I see a crystalline essence, luminous, beautiful. Inspiring and ultimate. It is the root of being, the substance and space of who we are… and it’s being hidden. I see translucent and cloudy layers of “being” around our being. Grey, murky, with deep dark spots in it. These layers are our personality. Our coping mechanisms. Our constructs. Our projections of self into our body and mind. They are wounded. We have sown sour seeds of suffering into our bodies and minds, into our personhood and personality. While our essence remains untouched, the flow of love, of life, of light… it is dampened. It is covered. It is buried.
WE ARE BURIED. We are spirit. We are the seed of blessing. We are the Divine, revealed and imprinted in THIS soul, in this self, in this INCARNATION. Yet we have rejected this paradise, rejected the spirit within that we are and have defined ourselves as distinct, as distant, as suffering. We have kicked ourselves out of Eden with the knowledge of good and evil, with our body-consciousness, with our image-crafting, with our identity lying not in our essence, but in our personality.
I have protected myself. Insulated myself. Or attempted to. It turns out that what I was protecting was not really me, but the “me” of my own invention. I am light. I am love. I am darkness. I am space. I am time. I am infinity. I am that I am. I rejected the knowledge of source. I rejected being and belonging and belovedness and became a tortured soul. I ran from love in the attempt to chase it. I ignored my body, drown in the floods of my heart, and spun out of control in the loud and ever chattering mind.

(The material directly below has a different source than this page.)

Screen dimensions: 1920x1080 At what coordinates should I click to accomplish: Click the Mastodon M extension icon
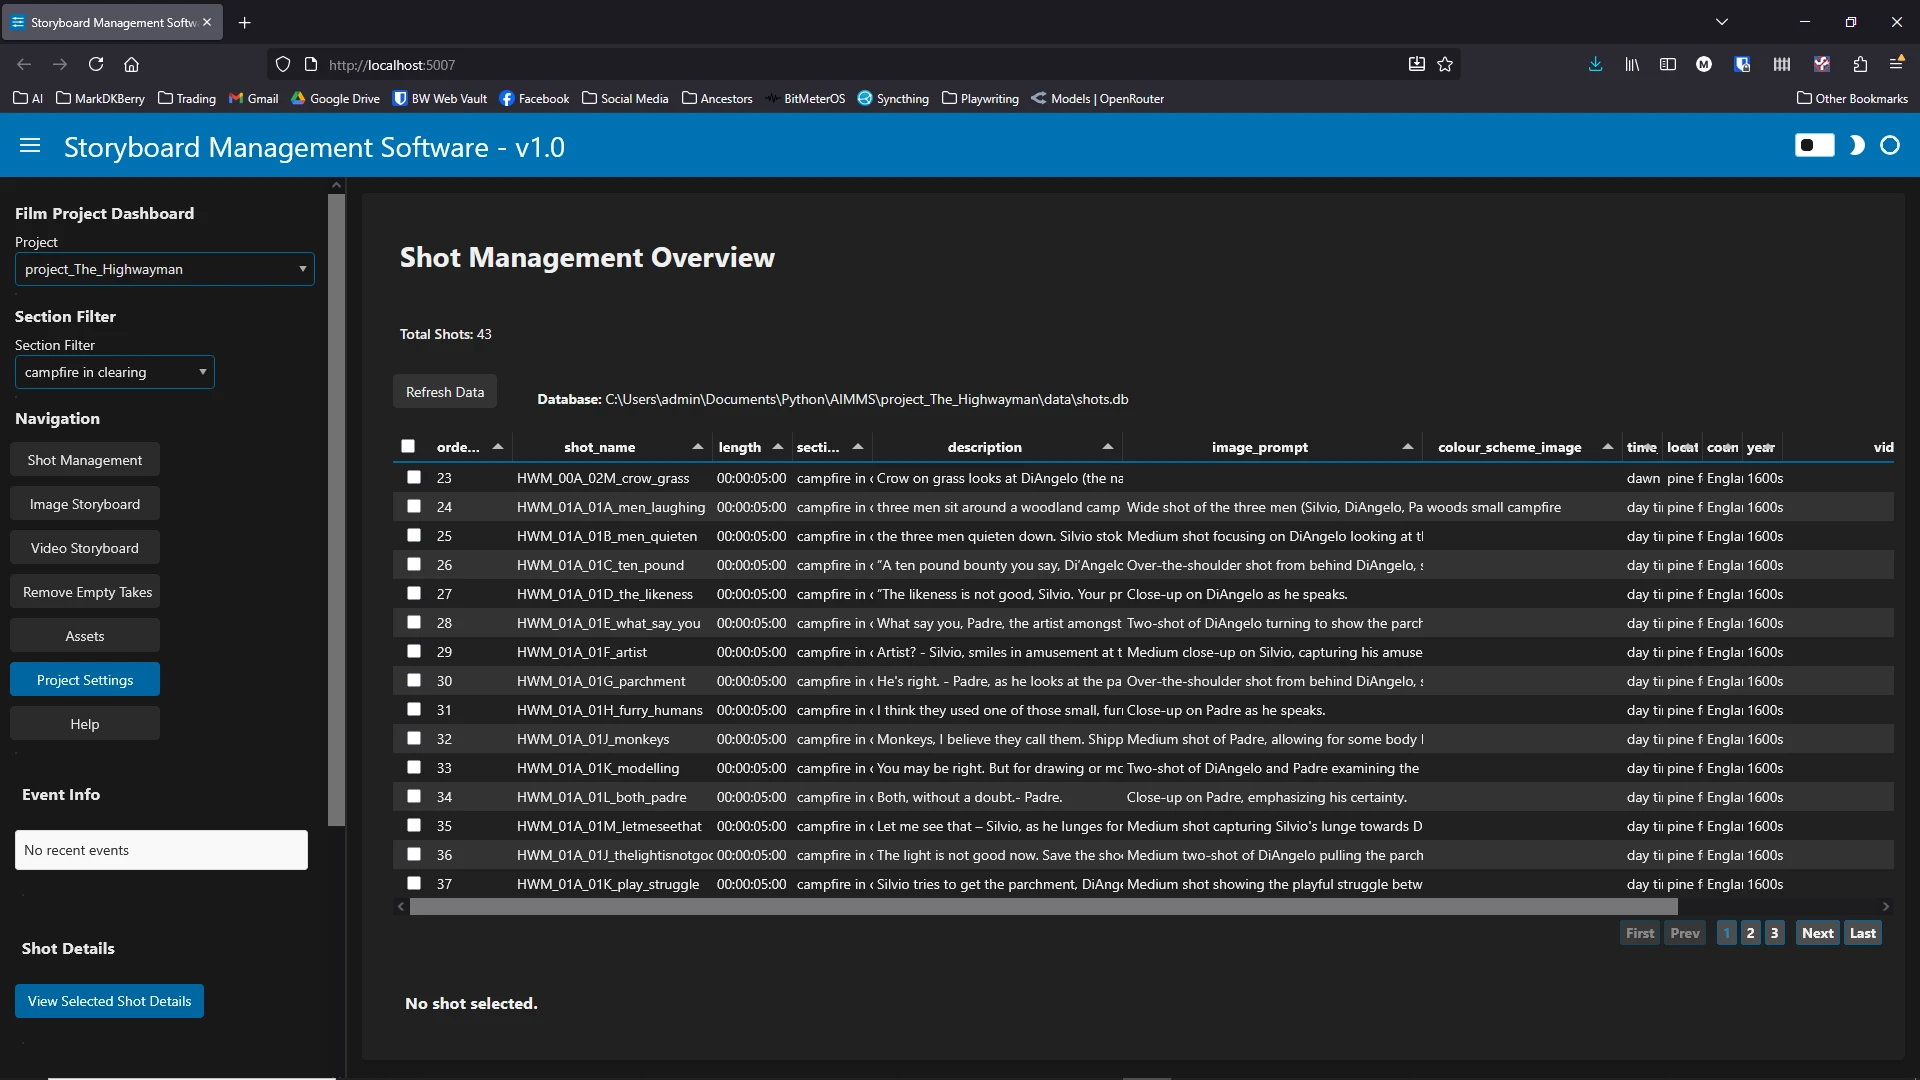coord(1704,64)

At the root of our being, we are essence and choice. We are a particular manifestation of the divine whole, a facet of the diadem, a wave in the ocean, a molecule of the body. We are a soul of all spirit. We are an incarnation of the divine. When we pull back all these layers, we are transfigured. The divine spark is revealed. We are the son and daughter of whom the Divine Parent speaks. We are the chosen one, and so is everyone else. We are invited to love. To metanoia. To metamorphosis. To transfiguration. To be and become who we are.
But we can’t do that. Because we’re attached. Because we’re blocked. We’re buried. We’re stuck. Our body is screaming to try to wake us up. Our heart is crying to be open. Our mind is screaming because it needs to be soothed and settled, put in its loving place.
We need to wake up.
We have lulled ourselves to sleep, we have succumbed to numbness, and we have blinded ourselves to the brilliance of Christ within, to the divine flame on the inside that is who we are.
The picture returns to me.
I see the dim essence, kaleidoscopic color and warm light, muted by the shadows and coverings of our absorbed hurts in the world and self-inflicted misery. All of a sudden, the dark spots are white hot, glowing and shimmering with radiant intensity. They crystallize, they shatter, and they blow into the spirit and dust in the wind. These layers, these gray-ers, they too begin to dissolve. They disappear almost entirely and then become clear as glass. The light heats up, intensifies, shines all the brighter, filling the dark blue space of the void around until the whole spectrum of color waves and shines and fills all that is.
I zoom out. Even the darkness is beautiful.
Twin stars, my wife and I, burn all the brighter.
Other stars emerge. No one will know the depth of the impact of these lights, and even when they die out, other lights will emerge in their place.
Love will go on. Love will win. Life will win. Light (and dark) will be.
The uncovering of our essence, the discovery of choice. That is the purpose of this blog, this upcoming book. The purpose of my life. And yours.
The white-hot light. The discovery of your layers of self. The redemption of your wounds. The transfiguration of who YOU are. The untethering of your soul. The discovery of God in all persons in all places at all times and in all things, hovering and accompanying and dancing in and between everything. The warmth of presence and light within you. The bushel you’ve been hiding in. The shoes you and I have been wearing. The "discalcing" of our “selves” to which we have attached and identified and the blissful movement into the unknowing and be-living love that we are and have. I invite you to be TRANSFIGURED, to let what is, who you are, shine unhindered.
I invite you to be you, to be true, to journey authentically into
A Barefoot Way to Be.
Be transfigured, let the light and love that you are SHINE today, my friends.